◆ Listing for locating described items
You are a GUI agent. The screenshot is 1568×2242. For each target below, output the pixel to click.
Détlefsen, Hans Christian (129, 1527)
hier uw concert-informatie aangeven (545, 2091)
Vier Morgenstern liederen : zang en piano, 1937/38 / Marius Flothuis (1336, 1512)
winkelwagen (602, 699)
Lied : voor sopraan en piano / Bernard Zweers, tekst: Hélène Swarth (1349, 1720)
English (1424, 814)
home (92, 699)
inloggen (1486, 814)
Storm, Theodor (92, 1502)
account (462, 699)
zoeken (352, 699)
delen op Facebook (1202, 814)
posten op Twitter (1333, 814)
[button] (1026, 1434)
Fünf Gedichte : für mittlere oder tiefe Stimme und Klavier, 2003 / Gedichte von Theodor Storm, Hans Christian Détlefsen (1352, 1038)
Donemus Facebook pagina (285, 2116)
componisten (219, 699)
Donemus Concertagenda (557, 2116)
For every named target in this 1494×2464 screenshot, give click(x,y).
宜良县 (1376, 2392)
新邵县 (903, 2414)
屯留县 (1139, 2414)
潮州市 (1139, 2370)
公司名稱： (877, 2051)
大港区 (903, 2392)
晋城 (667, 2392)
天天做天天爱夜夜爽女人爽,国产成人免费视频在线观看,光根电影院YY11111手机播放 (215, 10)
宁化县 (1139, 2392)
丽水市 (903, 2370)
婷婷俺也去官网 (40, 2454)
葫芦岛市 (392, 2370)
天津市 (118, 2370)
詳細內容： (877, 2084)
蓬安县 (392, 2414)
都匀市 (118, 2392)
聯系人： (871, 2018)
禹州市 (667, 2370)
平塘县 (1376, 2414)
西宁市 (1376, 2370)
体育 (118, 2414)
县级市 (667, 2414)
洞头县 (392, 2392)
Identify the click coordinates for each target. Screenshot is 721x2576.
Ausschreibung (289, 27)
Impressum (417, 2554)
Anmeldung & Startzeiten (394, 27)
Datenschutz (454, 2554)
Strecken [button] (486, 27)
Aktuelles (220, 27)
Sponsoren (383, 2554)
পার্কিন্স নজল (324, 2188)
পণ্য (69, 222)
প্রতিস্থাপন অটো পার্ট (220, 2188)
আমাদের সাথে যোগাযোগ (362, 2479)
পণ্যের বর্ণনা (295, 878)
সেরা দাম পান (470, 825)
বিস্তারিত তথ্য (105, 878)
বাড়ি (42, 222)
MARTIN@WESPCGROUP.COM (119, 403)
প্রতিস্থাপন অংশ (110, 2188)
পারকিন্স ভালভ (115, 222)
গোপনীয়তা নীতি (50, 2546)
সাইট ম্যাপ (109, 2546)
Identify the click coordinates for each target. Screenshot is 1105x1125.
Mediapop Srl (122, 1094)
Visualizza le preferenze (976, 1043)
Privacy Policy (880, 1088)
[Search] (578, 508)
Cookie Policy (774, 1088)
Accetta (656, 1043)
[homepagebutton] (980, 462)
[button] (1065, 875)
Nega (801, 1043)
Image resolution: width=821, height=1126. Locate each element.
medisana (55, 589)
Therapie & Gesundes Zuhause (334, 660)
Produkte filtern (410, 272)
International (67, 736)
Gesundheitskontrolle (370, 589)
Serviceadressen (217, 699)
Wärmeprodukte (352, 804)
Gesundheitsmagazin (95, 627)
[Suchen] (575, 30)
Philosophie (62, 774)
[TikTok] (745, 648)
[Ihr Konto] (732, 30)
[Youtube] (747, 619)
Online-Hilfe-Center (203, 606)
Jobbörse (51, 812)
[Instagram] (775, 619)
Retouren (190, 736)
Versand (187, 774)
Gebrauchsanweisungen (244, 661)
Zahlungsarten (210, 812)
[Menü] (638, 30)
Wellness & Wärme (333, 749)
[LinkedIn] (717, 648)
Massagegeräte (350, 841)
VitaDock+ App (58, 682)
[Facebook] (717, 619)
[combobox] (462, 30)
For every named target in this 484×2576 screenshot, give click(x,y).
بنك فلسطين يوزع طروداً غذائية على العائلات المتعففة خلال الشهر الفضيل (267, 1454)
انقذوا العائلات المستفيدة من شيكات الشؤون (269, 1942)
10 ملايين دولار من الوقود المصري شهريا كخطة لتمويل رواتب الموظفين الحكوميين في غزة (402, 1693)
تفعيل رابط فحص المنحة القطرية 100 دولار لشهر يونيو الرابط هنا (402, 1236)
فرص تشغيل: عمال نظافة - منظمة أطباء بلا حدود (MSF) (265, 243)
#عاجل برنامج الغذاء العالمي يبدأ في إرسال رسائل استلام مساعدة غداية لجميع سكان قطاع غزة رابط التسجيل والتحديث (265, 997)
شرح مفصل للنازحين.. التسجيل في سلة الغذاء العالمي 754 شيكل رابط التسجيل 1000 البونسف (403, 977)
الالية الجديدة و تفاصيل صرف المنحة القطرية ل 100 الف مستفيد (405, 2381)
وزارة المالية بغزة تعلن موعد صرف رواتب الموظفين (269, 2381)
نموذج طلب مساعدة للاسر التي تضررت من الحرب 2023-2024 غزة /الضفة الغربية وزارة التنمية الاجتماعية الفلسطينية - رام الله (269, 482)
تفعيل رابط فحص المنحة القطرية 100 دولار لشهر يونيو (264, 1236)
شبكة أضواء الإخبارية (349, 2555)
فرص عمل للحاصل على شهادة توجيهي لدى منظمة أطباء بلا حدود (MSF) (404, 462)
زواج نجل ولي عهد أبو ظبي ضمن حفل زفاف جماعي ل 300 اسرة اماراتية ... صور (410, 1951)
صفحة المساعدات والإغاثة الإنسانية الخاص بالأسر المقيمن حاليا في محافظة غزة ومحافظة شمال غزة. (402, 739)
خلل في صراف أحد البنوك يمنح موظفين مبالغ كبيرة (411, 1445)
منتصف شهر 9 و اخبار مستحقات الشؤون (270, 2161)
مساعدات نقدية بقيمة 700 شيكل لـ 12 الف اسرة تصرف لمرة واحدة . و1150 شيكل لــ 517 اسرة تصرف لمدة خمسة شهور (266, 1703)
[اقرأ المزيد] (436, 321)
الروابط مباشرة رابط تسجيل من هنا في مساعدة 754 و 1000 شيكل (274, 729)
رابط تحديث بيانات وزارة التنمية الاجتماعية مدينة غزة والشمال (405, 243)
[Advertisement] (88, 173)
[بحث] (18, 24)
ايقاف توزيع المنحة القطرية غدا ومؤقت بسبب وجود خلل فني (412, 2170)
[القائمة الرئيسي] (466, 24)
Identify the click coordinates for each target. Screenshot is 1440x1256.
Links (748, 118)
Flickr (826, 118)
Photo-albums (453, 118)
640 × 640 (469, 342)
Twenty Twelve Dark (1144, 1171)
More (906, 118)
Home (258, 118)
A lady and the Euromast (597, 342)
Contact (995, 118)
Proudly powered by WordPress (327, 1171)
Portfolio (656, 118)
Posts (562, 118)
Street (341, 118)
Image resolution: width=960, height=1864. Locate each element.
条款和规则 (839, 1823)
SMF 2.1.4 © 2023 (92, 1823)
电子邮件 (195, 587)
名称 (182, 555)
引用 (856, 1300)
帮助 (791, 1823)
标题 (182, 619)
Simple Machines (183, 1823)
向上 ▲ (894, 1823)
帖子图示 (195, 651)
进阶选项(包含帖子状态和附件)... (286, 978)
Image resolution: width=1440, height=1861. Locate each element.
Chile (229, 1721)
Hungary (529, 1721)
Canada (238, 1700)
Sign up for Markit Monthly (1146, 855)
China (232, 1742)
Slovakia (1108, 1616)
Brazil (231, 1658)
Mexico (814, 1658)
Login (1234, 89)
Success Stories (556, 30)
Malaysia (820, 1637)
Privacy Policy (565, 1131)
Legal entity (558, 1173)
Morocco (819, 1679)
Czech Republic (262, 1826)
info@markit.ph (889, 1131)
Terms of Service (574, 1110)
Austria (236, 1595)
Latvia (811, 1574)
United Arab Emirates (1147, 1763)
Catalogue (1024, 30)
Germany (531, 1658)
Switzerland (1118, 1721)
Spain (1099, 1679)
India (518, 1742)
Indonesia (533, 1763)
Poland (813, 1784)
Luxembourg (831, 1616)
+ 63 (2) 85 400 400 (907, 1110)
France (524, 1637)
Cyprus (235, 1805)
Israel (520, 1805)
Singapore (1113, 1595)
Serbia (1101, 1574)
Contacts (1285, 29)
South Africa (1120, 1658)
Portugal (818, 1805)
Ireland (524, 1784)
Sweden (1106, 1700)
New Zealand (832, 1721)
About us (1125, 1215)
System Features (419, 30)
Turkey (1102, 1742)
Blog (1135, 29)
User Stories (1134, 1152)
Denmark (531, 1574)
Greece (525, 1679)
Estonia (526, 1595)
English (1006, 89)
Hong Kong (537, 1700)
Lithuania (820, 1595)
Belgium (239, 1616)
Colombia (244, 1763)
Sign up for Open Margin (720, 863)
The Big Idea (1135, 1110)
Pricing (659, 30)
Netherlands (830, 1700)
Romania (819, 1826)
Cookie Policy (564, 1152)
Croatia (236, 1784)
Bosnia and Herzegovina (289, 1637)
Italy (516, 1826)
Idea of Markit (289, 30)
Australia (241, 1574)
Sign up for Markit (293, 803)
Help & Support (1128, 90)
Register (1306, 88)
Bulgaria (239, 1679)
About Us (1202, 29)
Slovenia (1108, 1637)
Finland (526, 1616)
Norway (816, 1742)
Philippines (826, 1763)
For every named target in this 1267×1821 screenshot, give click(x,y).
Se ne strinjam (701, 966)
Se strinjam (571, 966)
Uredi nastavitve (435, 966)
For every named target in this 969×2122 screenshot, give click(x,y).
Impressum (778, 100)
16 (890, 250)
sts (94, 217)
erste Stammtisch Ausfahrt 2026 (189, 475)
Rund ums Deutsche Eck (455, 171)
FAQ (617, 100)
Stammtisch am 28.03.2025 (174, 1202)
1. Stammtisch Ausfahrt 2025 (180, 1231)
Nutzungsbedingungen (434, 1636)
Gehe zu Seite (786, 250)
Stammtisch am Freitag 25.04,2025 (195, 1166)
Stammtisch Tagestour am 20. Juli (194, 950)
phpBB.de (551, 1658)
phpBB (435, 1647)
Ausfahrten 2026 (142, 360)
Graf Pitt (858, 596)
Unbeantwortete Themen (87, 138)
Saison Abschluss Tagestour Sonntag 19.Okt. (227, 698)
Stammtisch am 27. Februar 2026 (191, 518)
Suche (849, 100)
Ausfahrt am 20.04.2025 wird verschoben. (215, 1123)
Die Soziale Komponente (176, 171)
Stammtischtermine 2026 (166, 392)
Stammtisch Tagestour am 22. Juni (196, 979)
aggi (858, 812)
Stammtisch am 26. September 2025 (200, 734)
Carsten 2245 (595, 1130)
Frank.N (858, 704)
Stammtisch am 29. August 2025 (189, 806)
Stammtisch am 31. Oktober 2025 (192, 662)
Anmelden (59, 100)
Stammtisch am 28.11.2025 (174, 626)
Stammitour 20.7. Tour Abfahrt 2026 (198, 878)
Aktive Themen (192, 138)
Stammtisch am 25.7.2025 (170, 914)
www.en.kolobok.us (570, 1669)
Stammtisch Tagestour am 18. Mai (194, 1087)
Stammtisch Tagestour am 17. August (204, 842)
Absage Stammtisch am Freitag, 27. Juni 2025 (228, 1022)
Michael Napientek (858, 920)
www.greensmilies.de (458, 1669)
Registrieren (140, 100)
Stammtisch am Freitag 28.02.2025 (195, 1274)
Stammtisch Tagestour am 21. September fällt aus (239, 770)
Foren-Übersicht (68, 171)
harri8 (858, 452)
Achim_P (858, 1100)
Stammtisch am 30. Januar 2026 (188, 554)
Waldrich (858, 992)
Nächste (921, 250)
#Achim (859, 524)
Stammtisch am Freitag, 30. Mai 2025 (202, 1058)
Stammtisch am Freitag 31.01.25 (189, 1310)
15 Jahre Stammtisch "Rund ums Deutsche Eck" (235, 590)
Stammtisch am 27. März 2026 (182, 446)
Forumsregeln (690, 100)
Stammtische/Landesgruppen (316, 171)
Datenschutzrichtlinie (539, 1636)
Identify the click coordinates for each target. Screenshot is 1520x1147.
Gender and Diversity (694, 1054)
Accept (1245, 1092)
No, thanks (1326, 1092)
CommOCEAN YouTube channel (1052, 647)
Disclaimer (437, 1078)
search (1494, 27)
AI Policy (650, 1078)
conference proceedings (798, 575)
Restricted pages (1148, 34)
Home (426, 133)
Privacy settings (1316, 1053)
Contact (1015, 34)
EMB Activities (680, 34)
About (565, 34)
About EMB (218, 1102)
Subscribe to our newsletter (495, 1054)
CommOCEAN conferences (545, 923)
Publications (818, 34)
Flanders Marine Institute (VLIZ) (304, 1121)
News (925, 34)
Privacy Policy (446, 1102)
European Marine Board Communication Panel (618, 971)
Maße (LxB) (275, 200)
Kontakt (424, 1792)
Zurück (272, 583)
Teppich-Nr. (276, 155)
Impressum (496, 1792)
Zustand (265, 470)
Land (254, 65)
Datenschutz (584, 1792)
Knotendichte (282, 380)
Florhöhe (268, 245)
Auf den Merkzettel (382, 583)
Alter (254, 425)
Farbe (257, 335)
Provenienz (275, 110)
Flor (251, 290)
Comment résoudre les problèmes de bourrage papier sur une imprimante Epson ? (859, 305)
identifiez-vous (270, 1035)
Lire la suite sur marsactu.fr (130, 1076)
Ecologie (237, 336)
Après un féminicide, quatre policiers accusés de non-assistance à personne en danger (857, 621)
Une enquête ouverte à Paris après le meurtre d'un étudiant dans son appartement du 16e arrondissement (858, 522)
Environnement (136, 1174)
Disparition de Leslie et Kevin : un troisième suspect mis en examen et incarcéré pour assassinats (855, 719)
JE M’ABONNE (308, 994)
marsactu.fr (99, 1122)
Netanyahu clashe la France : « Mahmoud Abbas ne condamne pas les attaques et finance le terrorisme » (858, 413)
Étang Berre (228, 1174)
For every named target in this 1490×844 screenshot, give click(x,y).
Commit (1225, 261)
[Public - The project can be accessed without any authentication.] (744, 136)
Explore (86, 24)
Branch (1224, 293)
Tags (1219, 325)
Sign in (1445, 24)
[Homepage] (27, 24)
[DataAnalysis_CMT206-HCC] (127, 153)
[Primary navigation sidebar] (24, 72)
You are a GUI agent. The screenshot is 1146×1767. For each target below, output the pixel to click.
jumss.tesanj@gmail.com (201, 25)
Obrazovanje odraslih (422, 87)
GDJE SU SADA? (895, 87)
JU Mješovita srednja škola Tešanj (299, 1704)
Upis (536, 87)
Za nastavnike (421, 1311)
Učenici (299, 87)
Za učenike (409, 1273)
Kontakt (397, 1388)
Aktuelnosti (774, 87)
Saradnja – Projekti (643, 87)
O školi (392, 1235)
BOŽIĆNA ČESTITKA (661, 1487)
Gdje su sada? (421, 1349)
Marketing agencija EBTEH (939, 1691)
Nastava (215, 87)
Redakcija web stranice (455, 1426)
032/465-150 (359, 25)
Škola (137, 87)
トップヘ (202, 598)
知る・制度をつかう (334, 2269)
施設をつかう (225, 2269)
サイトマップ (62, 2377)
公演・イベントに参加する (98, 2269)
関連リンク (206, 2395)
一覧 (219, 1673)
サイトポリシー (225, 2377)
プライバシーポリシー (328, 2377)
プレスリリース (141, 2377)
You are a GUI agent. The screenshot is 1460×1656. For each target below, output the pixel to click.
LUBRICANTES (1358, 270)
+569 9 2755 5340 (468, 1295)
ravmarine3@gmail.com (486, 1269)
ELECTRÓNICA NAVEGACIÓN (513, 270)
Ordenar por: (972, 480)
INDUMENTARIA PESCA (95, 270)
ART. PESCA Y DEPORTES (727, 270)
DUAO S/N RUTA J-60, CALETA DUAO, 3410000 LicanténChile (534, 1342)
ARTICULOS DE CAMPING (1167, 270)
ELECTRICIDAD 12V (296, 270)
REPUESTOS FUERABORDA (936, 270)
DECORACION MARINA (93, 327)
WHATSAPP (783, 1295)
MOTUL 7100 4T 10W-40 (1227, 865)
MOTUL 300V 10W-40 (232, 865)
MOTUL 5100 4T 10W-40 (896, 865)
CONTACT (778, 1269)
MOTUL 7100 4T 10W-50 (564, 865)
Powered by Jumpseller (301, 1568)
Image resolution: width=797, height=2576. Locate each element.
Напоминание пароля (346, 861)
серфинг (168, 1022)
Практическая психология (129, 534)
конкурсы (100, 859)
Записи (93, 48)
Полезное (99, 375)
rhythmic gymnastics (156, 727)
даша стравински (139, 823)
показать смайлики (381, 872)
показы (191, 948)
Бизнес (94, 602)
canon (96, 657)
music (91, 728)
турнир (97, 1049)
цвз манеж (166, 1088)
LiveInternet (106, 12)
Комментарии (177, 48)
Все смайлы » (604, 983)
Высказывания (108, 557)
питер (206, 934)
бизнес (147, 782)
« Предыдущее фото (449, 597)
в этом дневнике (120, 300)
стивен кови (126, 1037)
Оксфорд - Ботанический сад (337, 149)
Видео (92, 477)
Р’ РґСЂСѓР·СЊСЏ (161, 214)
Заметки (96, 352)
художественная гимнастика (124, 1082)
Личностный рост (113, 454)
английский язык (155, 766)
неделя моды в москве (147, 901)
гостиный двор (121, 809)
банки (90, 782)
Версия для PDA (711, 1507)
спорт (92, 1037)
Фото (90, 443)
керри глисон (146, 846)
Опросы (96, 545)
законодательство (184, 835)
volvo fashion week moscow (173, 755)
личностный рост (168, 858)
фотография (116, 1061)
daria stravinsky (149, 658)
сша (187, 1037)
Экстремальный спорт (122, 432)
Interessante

◆ DIRECTIONS FOR THIS TASK
Rewrite the lines from the one holding "Ordenar por: (972, 480)" through the end of the listing, inclusive, with "MOTUL" changed to "CASTROL" and nothing else altered.

◆ RESULT
Ordenar por: (972, 480)
INDUMENTARIA PESCA (95, 270)
ART. PESCA Y DEPORTES (727, 270)
DUAO S/N RUTA J-60, CALETA DUAO, 3410000 LicanténChile (534, 1342)
ARTICULOS DE CAMPING (1167, 270)
ELECTRICIDAD 12V (296, 270)
REPUESTOS FUERABORDA (936, 270)
DECORACION MARINA (93, 327)
WHATSAPP (783, 1295)
CASTROL 7100 4T 10W-40 (1227, 865)
CASTROL 300V 10W-40 (232, 865)
CASTROL 5100 4T 10W-40 (896, 865)
CONTACT (778, 1269)
CASTROL 7100 4T 10W-50 (564, 865)
Powered by Jumpseller (301, 1568)
Image resolution: width=797, height=2576. Locate each element.
Напоминание пароля (346, 861)
серфинг (168, 1022)
Практическая психология (129, 534)
конкурсы (100, 859)
Записи (93, 48)
Полезное (99, 375)
rhythmic gymnastics (156, 727)
даша стравински (139, 823)
показать смайлики (381, 872)
показы (191, 948)
Бизнес (94, 602)
canon (96, 657)
music (91, 728)
турнир (97, 1049)
цвз манеж (166, 1088)
LiveInternet (106, 12)
Комментарии (177, 48)
Все смайлы » (604, 983)
Высказывания (108, 557)
питер (206, 934)
бизнес (147, 782)
« Предыдущее фото (449, 597)
в этом дневнике (120, 300)
стивен кови (126, 1037)
Оксфорд - Ботанический сад (337, 149)
Видео (92, 477)
Р’ РґСЂСѓР·СЊСЏ (161, 214)
Заметки (96, 352)
художественная гимнастика (124, 1082)
Личностный рост (113, 454)
английский язык (155, 766)
неделя моды в москве (147, 901)
гостиный двор (121, 809)
банки (90, 782)
Версия для PDA (711, 1507)
спорт (92, 1037)
Фото (90, 443)
керри глисон (146, 846)
Опросы (96, 545)
законодательство (184, 835)
volvo fashion week moscow (173, 755)
личностный рост (168, 858)
фотография (116, 1061)
daria stravinsky (149, 658)
сша (187, 1037)
Экстремальный спорт (122, 432)
Interessante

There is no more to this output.